检测考核,是验证一切工作成果最有效的方法,验证指标太主观是没有办法反应工作成果的,对于网络安全这么重要的工作,缺失有效的、客观检测和考核量化指标,一旦出现问题,建设单位将付出惨重的代价。不过现在可喜的是,国家相关单位也在近一步强化检测和考核的指标量化,不过这和需要有一段时间。从业者和承建单位有必要先行一步,从网络安全指标量化层面做一定的工作。《建立完整的检测认证体系对信息化建设与管理的重要意义》
分析:理由2,客观规律之需
作者曾在《安全系统之与信息化,就像免疫系统之与人体》一文将网络安全比喻人体的免疫系统,而免疫系统的各项指标是可以量化的,而问题的判断都是通过指标来分析得出的(无论西医还是中医都是这个道理),这是符合客观规律的(这个问题大家应该很容易理解)。
网络安全有了量化指标,才能更好的发现问题和解决问题,而不是通过各种假想来进行研判。这一点,我想大家应该能够理解。
分析:理由3,业务推广之需
人对看得见、摸得着的事物,在心里上更容易接受,对于这样的事物也更有安全感。而网络安全是看不见、摸不着的,这样的体系先天在推广上就很难引起建设单位的认知,也更难为建设单位带来安全感。也正是基于此,作者在以往的文章中提及网络安全建设“可见、可信、可证明、可传承”的思想,请参见《信息化规划和建设应贯彻“可传承”的原则》。而网络安全相关指标量化是“可见、可信、可证明”最有力的落实保障。

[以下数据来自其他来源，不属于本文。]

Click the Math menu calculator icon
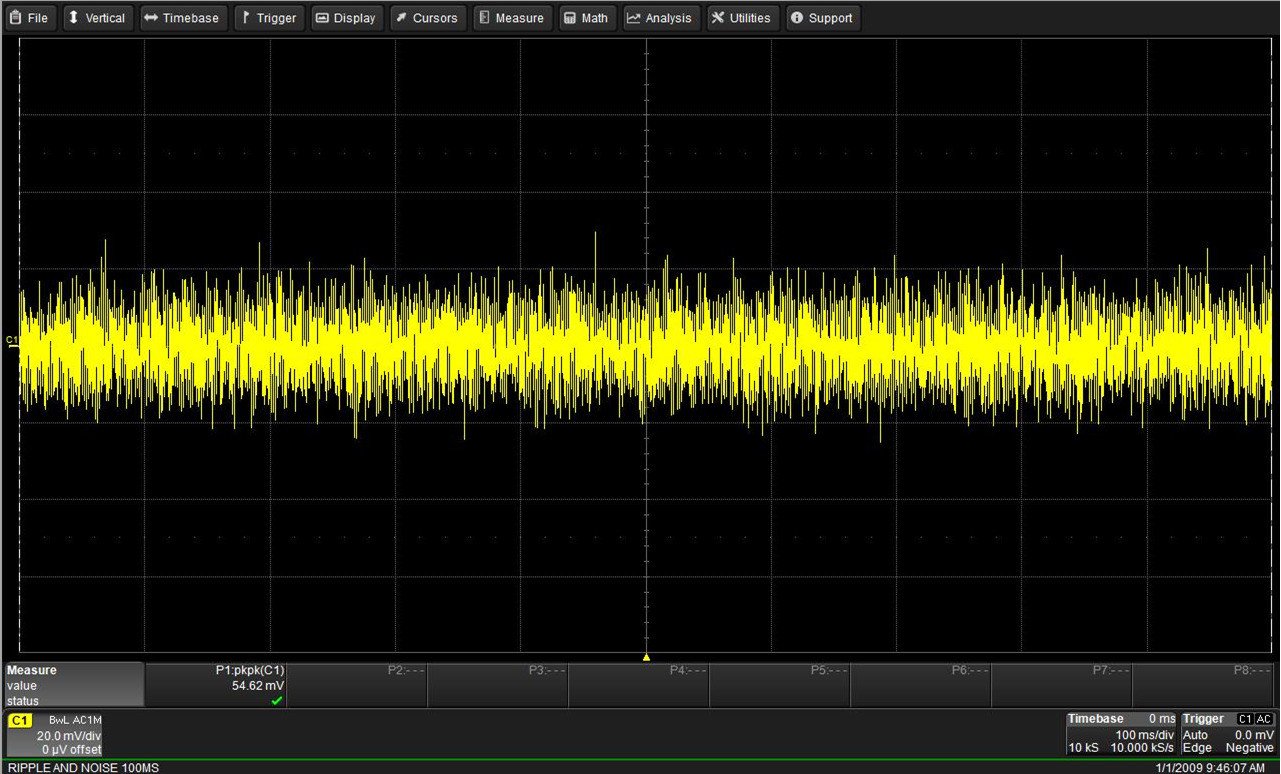The width and height of the screenshot is (1281, 774). (x=569, y=18)
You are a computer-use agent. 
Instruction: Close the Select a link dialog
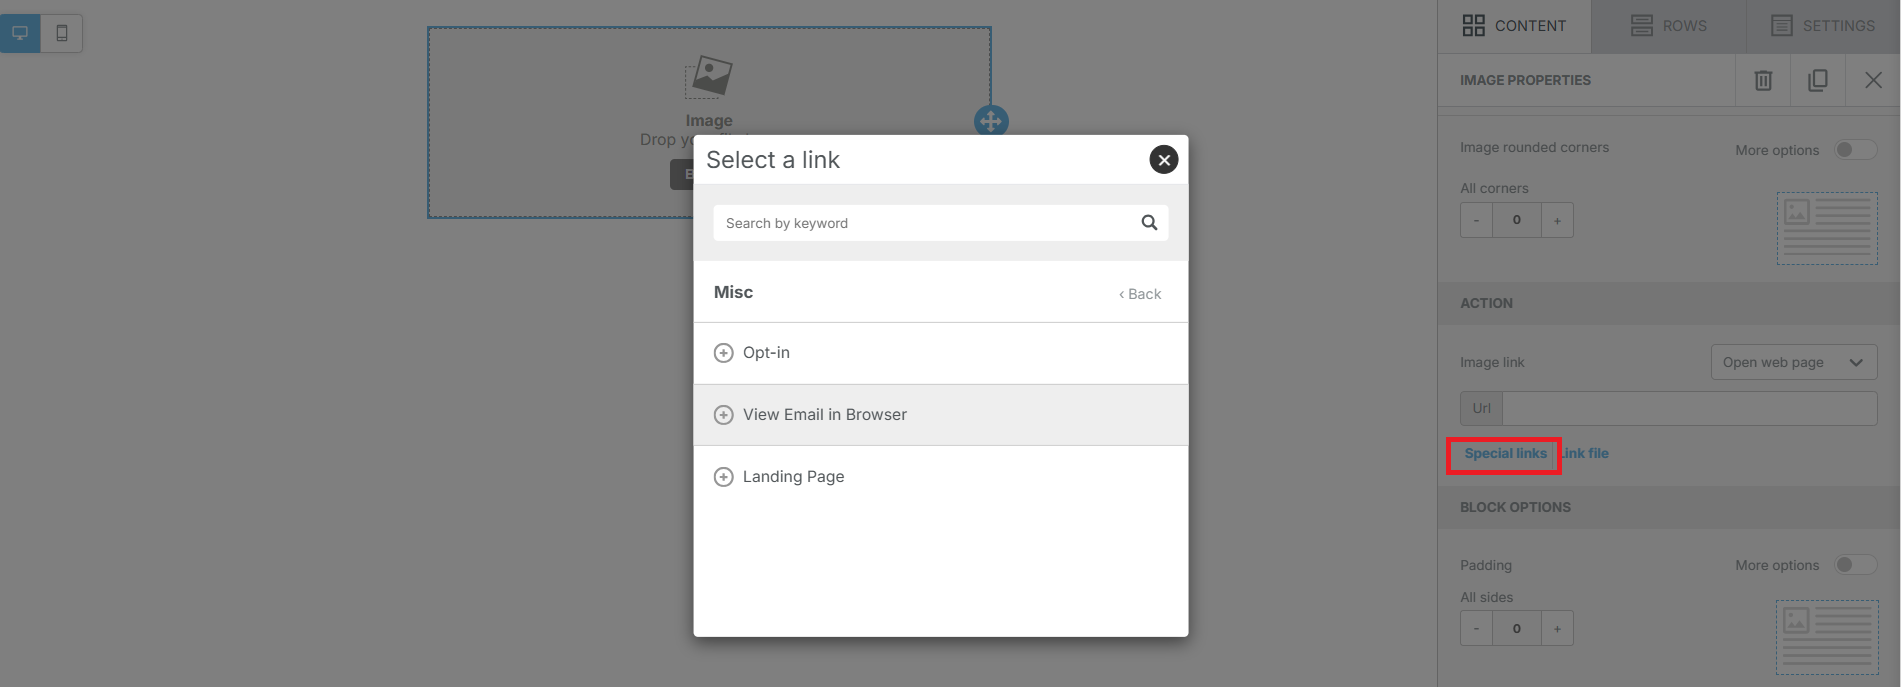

而有了相关量化指标保障的网络安全体系建设,对于建设单位就有了底,相关的推广应用也就更容易些。
指标量化的方法
上述分析了网络安全指标量化的重要意义,而如何做到网络安全指标量化才是重点也是难点。对于不同层面的网络安全手段也会对应不同的量化方法。而相关的量化方法作者也无法一概而论,本文的主旨思想是提醒从业者和建设单位针对自己的实际情况开展网络安全指标量化工作是必要的。而如何进行量化要视自己的能力水平而定,作者比较提倡用咨询服务机构的专业能力为其进行指标量化才是有效的办法。请参见《咨询与评估,是当下业务开展重要的入口,也是这个高速发展的时代解决问题最有效的办法》。
总结
网络安全战略是国家安全战略的重要组成部分,是要做且必须要做好的工作,而网络安全指标量化是做好网络安全工作的重要保障,且采用专业咨询服务机构来保障量化指标的合理性和可落地性又是保障网络安全指标量化的重要工作方法。所以,作者提醒,网络安全从业者和建设单位,从现在开始培养网络安全指标量化思想,有意识的在网络安全工作中落地执行,过程中可以借助专业的咨询服务队伍的能力。总之,网络安全工作任重道远,所有参与者都要开动脑筋,群策群力,只有这样网络安全的平民化之路才能更顺畅。